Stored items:
++++++++++++++++++++
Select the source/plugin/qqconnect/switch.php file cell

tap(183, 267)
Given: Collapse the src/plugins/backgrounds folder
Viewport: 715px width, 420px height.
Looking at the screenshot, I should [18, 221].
++++++++++++++++++++
Work required:
Print the records again in full, exactly as they appear above.

Response to the exercise:
Select the source/plugin/qqconnect/switch.php file cell

tap(183, 267)
Given: Collapse the src/plugins/backgrounds folder
Viewport: 715px width, 420px height.
Looking at the screenshot, I should [18, 221].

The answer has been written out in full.